A good thing I had a nice morning, really, as the afternoon is filled with paperwork. Eggs escapes the male ward quickly; leaving me to make sure all of the pre-op investigations that the urologist ordered for this afternoon and tomorrow are done, and the post-op patients are cared for properly. Not all of the investigations the urologist ordered are available or this hospital (most notably urea and electrolytes (U+E), so I try and substitute what I can. Not such hard work (given the available investigations in the arsenal) but all the orders involve tearing our dozens of Squares of paper to write requests on to send to the lab, then recording the results on their return. Finding notes to record the results is the most challenging part of this, as I do not understand the seemingly biblic (seek and ye shall find) ordering system being used. In fact, after spending some time looking for 4 Sets of notes (Set meaning A4 pages with test results stuck onto them with Plasters [I really wish i was joking]) I have to ask one of the equally busy nurses where they are. The nurses (nursing students) are rushing around to care for normal (non-surgical) patients, the ones waiting for surgery, and these recovering post -op. The useful nurse walks to the emergency first aid Cupboard, opens the door, Lifts a box of drugs, and gives me another dozen notes. I have no idea why they would be in there, but it seemed quite intentional. The only rational argument I can think of is they were special patients in one way or another, and by filing them here it kept them away from the general chaos (or the chaotic medical student).

There are Officially 147 people in the 150 bed hospital now, but dozens of male patients waiting for an operation are 'out patients' meaning they sleep outside.
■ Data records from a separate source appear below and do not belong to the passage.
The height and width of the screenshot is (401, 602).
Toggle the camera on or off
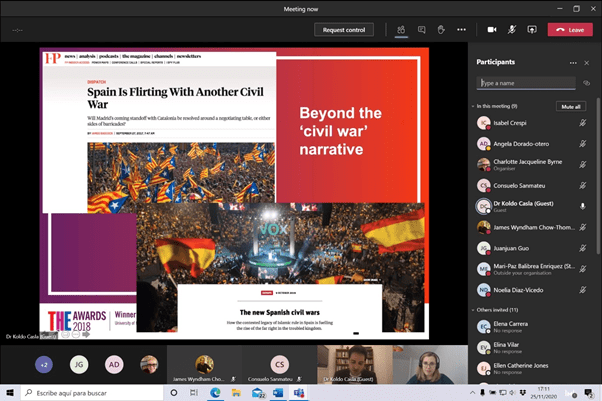(492, 30)
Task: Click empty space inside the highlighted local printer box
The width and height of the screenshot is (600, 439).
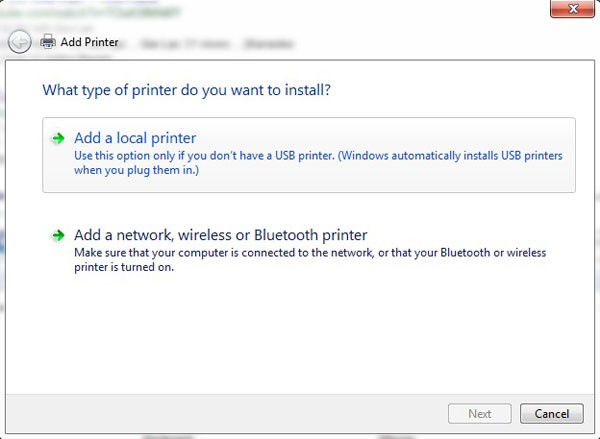Action: click(x=400, y=180)
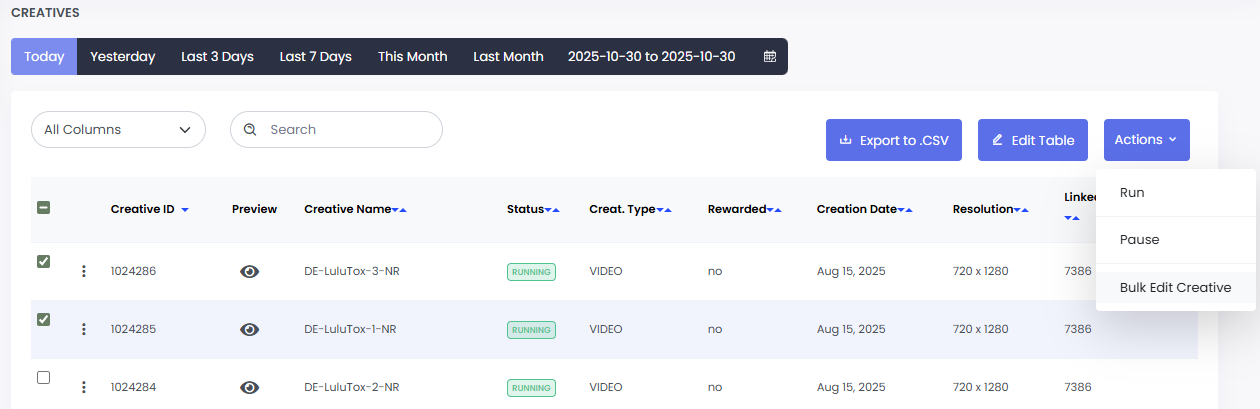The height and width of the screenshot is (409, 1260).
Task: Open the All Columns dropdown
Action: (x=118, y=130)
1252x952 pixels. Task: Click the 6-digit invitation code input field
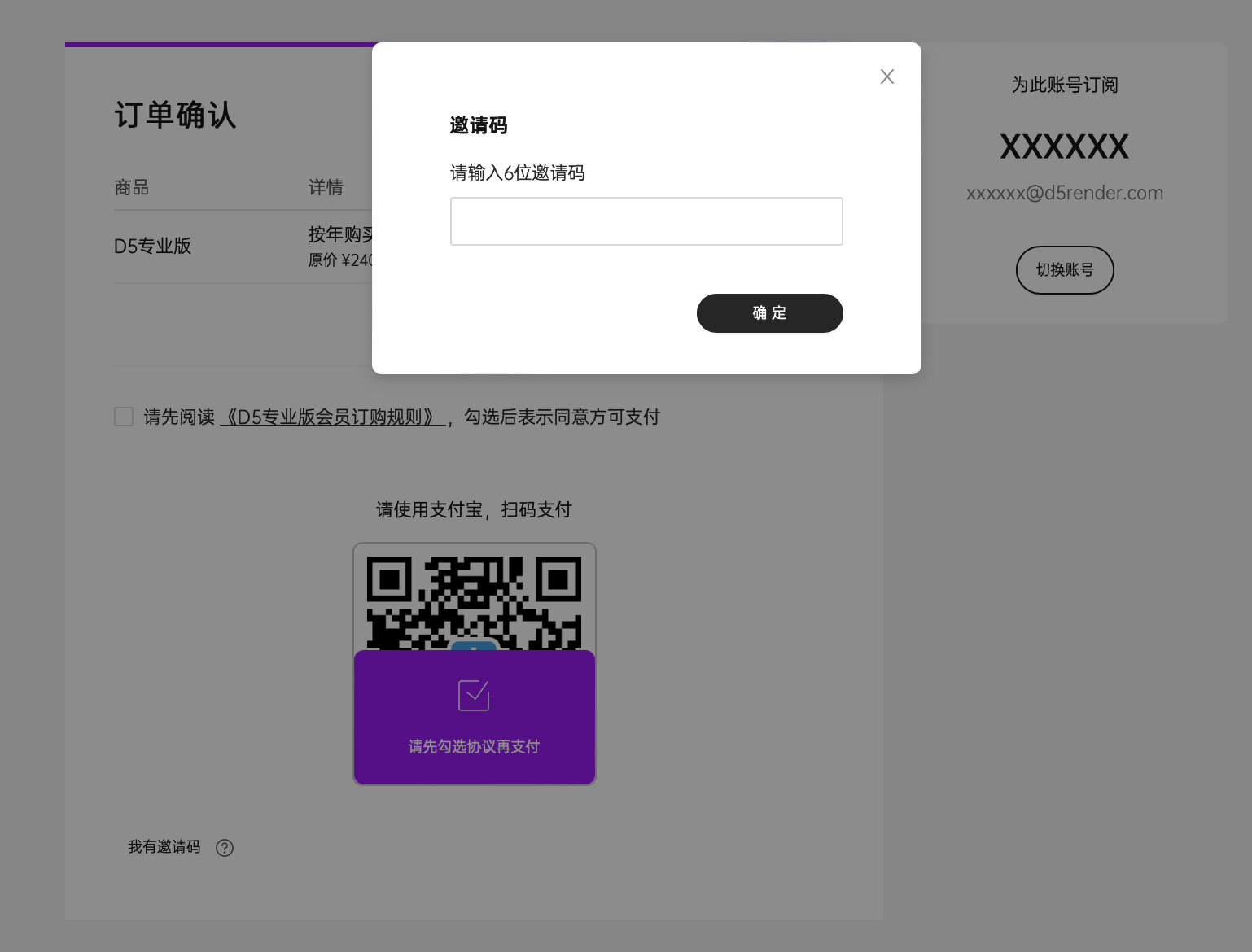click(x=646, y=221)
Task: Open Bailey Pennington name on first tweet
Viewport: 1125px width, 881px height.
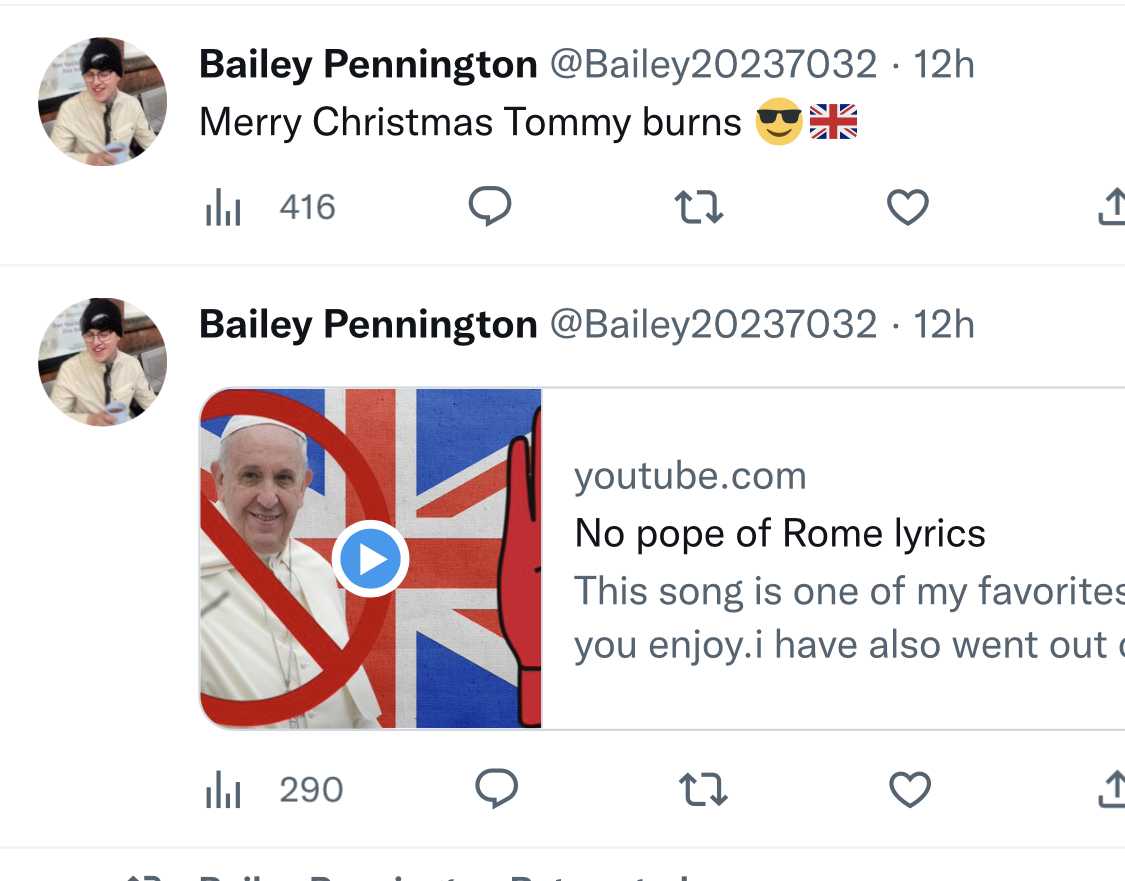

They are seen as too healthy to warrant a hospital bed; the pregnant women sleep outside after after all. Today's list is 10  people long. If it continues at this rate (and I cannot imagine it will get any faster, the Urologist was working until 11PM) all of the people will not be operated on.


Every night, I get to wash in this small red basin. Such a taunt to have a huge bath with broken taps and not enough water to use it.

To finish with, the first beggar approached me today. He was one of the 'outpatients' just generally milling around the front of the men's ward. I Should have been suspicious as his English was much better (as in he knew more than 2 or 3 words) than any of the patients I have met before. He asked me how I was, then asked if he could have 100 Tanzanian shillings   (around 4p). I Was busy and didn't have wallet on me (why would I), so apologised and carried on with my bustle. Being in such an absurdly poor area, I am very surprised I am not asked all of the time. After all, as the only white in the village, I do stand out strongly. When I was in India, which was much richer than here, you couldn't go 5 minutes without someone asking for money. Here I have given away a few biscuits and many empty plastic drink bottles to those who ask (people like carrying around water!) Perhaps this is because everyone is ubiquitously poor, meaning no begging culture develops as no-one has anything to give away.